L’attaque d’un couple juif a suscité l’émotion et l’indignation. Elle rappelle aussi que les actes antisémites sont encore courants en France.
Derrière le simple cambriolage, un acte odieux. L’agression perpétrée en début de semaine à Créteil (Val-de-Marne) contre un jeune homme et sa compagne, ciblés par trois individus parce qu’ils étaient juifs, a provoqué une vague d’indignation dans le pays.
Il a une fois de plus rappelé avec violence que l’antisémitisme est une réalité en France. Et ravivé de sombres souvenirs : le calvaire d’Ilan Halimi, ou encore les atroces assassinats de jeunes écoliers commis par Mohamed Merah. La communauté juive, plus que jamais, se trouve dans l’inquiétude.
Valls dénonce l’«horreur»
Après l’attaque de lundi, la réaction des autorités ne s’est pas fait attendre. Alors que le ministre de l’Intérieur, Bernard Cazeneuve, avait affiché mercredi sa «détermination à lutter sans relâche contre toute forme de racisme», Manuel Valls est à son tour monté au créneau hier.
Apportant son soutien aux victimes, le Premier ministre a montré sa fermeté : «L’horreur de Créteil est la démonstration immonde que la lutte contre l’antisémitisme est un combat de tous les jours», a-t-il déclaré sur Twitter. Avant que le président François Hollande ne condamne ce «mal (qui) traverse nos sociétés», appelant les Français à «ne pas faire comme si nous n’avions rien vu, mais au contraire (à) tout voir» de ce fléau.
Un dégoût et une colère qui animaient aussi les représentants religieux. Pour le Conseil représentatif des institutions juives de France (Crif), ces faits ne sont rien d’autre qu’une «agression antisémite sauvage». L’Union des mosquées de France (UMF) a, elle, souhaité «interpeller la société» sur ce genre d’attaques. La mobilisation se poursuivra dimanche, avec le «rassemblement républicain» prévu dimanche à Créteil, le lieu du drame.
Un climat préoccupant
Ces prises de parole indiquent l’importance du phénomène, constaté mois après mois en France. Car le drame de Créteil est loin d’être un cas isolé. Les actes antisémites ont explosé au cours des sept premiers mois de 2014, en comparaison avec 2013, selon le Service de protection de la communauté juive (CPCJ).

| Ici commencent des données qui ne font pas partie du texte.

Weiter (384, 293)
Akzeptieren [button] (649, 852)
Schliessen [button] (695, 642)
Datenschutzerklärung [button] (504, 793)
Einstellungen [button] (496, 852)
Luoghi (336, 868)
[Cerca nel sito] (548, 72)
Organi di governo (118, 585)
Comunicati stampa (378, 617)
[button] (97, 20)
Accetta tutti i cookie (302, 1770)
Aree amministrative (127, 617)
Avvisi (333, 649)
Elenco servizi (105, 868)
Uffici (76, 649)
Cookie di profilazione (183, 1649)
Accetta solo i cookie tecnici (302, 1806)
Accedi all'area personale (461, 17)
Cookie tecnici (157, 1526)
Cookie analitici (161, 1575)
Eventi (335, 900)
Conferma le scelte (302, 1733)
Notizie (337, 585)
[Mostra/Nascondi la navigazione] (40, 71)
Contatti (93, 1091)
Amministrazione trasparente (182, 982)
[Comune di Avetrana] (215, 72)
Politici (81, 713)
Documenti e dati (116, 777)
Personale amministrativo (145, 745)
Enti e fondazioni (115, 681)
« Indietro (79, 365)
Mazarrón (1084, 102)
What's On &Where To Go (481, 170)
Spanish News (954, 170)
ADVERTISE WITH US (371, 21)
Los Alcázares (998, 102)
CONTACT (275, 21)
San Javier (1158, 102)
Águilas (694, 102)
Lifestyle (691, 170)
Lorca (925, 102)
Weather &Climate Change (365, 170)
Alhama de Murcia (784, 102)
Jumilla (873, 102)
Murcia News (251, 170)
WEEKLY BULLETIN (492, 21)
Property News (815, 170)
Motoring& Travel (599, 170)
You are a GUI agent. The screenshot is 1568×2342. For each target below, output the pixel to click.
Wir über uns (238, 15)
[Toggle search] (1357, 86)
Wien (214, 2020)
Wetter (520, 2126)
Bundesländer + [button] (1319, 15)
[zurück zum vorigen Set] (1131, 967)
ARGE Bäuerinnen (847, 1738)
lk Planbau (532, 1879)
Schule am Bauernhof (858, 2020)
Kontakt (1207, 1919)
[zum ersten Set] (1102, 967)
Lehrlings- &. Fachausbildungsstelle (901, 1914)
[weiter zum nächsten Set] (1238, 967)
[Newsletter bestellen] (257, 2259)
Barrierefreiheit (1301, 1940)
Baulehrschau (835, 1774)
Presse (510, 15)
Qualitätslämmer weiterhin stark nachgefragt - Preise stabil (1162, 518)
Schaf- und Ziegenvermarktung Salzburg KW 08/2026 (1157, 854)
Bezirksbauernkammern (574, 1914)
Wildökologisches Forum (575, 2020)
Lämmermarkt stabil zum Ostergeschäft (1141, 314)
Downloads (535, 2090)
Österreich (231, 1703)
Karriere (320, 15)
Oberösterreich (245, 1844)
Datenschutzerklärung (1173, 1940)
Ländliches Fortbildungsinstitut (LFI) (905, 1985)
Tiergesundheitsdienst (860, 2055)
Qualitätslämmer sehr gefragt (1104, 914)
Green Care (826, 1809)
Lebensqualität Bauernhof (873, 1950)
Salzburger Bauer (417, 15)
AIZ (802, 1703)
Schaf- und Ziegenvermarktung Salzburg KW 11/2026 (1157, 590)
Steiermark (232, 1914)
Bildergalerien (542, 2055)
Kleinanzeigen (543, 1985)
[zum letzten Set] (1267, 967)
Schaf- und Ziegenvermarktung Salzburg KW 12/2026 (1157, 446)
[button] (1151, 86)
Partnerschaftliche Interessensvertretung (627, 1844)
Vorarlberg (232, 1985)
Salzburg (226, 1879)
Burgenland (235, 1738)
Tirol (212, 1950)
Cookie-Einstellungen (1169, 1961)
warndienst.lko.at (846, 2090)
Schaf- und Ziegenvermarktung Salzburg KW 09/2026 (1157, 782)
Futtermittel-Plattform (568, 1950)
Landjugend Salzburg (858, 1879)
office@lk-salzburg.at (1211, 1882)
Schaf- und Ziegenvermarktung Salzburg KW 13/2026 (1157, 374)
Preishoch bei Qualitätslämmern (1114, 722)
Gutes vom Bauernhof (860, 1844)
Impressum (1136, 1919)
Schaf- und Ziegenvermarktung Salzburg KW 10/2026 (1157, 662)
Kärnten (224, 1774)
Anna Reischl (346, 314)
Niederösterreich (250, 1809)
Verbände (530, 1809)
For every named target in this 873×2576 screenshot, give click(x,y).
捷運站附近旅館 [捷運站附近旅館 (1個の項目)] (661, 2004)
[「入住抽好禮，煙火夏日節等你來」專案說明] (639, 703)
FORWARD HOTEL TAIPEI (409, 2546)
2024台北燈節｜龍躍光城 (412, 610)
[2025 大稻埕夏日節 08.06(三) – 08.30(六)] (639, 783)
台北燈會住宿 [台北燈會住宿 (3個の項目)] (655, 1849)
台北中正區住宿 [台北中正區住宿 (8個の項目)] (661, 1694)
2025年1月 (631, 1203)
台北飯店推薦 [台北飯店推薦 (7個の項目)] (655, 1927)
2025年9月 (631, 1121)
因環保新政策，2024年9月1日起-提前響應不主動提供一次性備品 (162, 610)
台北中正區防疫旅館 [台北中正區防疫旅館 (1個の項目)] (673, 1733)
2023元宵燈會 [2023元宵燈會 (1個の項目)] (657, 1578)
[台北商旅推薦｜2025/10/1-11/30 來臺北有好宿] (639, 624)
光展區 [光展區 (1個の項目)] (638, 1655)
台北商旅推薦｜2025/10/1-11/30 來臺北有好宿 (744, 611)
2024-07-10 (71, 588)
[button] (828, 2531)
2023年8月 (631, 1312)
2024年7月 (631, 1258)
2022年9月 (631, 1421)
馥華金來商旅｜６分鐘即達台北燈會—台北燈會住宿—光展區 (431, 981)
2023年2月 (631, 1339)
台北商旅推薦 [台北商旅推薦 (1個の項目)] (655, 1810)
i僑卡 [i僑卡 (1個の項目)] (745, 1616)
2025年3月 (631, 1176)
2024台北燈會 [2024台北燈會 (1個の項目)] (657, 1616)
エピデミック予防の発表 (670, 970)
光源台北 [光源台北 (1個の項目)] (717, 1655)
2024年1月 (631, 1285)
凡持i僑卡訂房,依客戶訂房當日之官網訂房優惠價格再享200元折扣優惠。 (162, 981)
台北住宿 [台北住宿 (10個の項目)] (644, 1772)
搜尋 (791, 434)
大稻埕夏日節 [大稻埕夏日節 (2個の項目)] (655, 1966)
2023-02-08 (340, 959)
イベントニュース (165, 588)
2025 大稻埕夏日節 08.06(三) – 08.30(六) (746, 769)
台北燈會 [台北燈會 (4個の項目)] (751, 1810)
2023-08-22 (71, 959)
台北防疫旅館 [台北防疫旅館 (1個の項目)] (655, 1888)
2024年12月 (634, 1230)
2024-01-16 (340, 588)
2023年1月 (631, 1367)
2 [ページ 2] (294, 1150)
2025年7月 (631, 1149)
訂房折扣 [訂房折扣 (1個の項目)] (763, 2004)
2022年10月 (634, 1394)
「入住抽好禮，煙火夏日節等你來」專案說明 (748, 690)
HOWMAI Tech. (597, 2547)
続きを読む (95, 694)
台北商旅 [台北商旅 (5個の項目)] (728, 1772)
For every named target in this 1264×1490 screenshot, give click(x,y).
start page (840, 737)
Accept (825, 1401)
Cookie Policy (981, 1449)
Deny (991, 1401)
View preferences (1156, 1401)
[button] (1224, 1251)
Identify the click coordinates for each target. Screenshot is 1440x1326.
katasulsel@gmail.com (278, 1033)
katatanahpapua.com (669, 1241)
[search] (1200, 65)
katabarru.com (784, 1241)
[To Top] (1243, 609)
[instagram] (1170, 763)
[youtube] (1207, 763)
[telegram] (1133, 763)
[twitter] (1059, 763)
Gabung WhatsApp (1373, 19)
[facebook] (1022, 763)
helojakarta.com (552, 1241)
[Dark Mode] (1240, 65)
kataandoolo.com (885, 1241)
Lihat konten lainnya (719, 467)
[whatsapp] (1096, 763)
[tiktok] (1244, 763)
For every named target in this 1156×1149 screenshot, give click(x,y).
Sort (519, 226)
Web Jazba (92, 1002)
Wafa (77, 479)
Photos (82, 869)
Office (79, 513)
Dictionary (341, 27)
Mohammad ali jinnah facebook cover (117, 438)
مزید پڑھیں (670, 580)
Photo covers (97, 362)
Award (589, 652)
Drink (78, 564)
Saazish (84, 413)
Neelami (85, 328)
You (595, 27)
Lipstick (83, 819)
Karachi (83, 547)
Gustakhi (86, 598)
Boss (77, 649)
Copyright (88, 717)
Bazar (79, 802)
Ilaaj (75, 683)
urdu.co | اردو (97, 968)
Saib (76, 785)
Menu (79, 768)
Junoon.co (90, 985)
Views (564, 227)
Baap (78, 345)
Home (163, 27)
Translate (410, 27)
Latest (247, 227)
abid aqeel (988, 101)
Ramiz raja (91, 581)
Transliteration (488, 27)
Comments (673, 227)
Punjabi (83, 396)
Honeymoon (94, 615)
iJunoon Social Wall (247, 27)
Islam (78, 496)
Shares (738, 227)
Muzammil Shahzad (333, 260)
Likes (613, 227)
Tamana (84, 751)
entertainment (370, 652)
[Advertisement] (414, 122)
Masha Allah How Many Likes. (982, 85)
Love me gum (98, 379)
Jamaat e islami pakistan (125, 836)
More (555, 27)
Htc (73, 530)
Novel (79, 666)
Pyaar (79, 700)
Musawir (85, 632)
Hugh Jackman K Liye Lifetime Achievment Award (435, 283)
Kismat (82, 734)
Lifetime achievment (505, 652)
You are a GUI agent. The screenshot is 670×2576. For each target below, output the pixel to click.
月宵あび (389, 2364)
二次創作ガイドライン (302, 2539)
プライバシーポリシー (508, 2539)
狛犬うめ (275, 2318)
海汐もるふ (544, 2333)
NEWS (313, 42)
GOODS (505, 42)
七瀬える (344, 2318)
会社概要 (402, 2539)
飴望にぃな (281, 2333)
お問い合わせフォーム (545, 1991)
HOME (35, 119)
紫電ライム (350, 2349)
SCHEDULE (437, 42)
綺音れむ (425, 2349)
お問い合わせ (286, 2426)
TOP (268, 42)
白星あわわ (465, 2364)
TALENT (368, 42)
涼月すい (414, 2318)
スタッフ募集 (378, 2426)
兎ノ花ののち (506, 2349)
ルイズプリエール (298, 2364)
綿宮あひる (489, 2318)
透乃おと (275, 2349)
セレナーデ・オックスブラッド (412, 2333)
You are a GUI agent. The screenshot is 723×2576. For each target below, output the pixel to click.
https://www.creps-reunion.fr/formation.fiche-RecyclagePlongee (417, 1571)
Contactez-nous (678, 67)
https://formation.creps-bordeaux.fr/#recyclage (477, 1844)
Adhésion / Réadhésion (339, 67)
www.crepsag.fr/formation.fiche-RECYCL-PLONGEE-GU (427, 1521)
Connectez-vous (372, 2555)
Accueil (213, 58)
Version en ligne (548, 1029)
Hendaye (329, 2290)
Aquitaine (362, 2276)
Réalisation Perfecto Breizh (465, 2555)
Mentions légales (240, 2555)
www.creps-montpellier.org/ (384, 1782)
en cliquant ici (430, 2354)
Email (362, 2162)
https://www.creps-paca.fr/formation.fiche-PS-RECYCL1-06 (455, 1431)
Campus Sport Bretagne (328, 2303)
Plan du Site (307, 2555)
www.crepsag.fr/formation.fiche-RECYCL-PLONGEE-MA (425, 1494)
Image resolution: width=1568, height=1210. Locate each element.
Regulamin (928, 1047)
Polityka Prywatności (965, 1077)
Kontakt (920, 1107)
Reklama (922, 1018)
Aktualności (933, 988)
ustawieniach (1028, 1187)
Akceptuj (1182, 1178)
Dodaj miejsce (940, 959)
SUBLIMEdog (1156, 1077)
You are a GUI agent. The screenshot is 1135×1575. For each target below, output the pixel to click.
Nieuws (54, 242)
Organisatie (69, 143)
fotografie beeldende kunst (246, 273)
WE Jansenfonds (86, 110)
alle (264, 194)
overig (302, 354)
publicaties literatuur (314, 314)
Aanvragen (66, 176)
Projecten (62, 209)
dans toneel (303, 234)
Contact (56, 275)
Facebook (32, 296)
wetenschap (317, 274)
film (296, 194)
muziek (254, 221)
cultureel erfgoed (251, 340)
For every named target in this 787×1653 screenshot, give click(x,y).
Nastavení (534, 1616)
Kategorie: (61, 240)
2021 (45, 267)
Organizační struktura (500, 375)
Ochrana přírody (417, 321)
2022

Tags racistes, courriers injurieux, agressions verbales, incendies, violences physiques… Au total, 527 attaques ont été recensées sur l’ensemble du territoire (+91 %). Un bilan chiffré qui va de pair avec un climat non moins préoccupant : le dernier rapport de la Commission nationale consultative des droits de l’homme (CNCDH) indique que la France a été, ces dernières années, et pour la première fois depuis 1990, le théâtre d’une «baisse de la tolérance» vis-à-vis des Juifs.
Le grand rabbin de France lui-même, Haïm Korsia, évoquait hier la persistance de préjugés «abjects». «Les Juifs vivent en France depuis deux mille ans, mais ils en viennent à être considérés comme des parias», constate avec amertume le président du Crif, Roger Cukierman. Une intolérance devenue insupportable selon lui : «Dans quel pays vit-on, s’interroge-t-il, où le mot «juif» est devenu une insulte, et où il est préférable de ne pas porter de kippa dans le métro ?».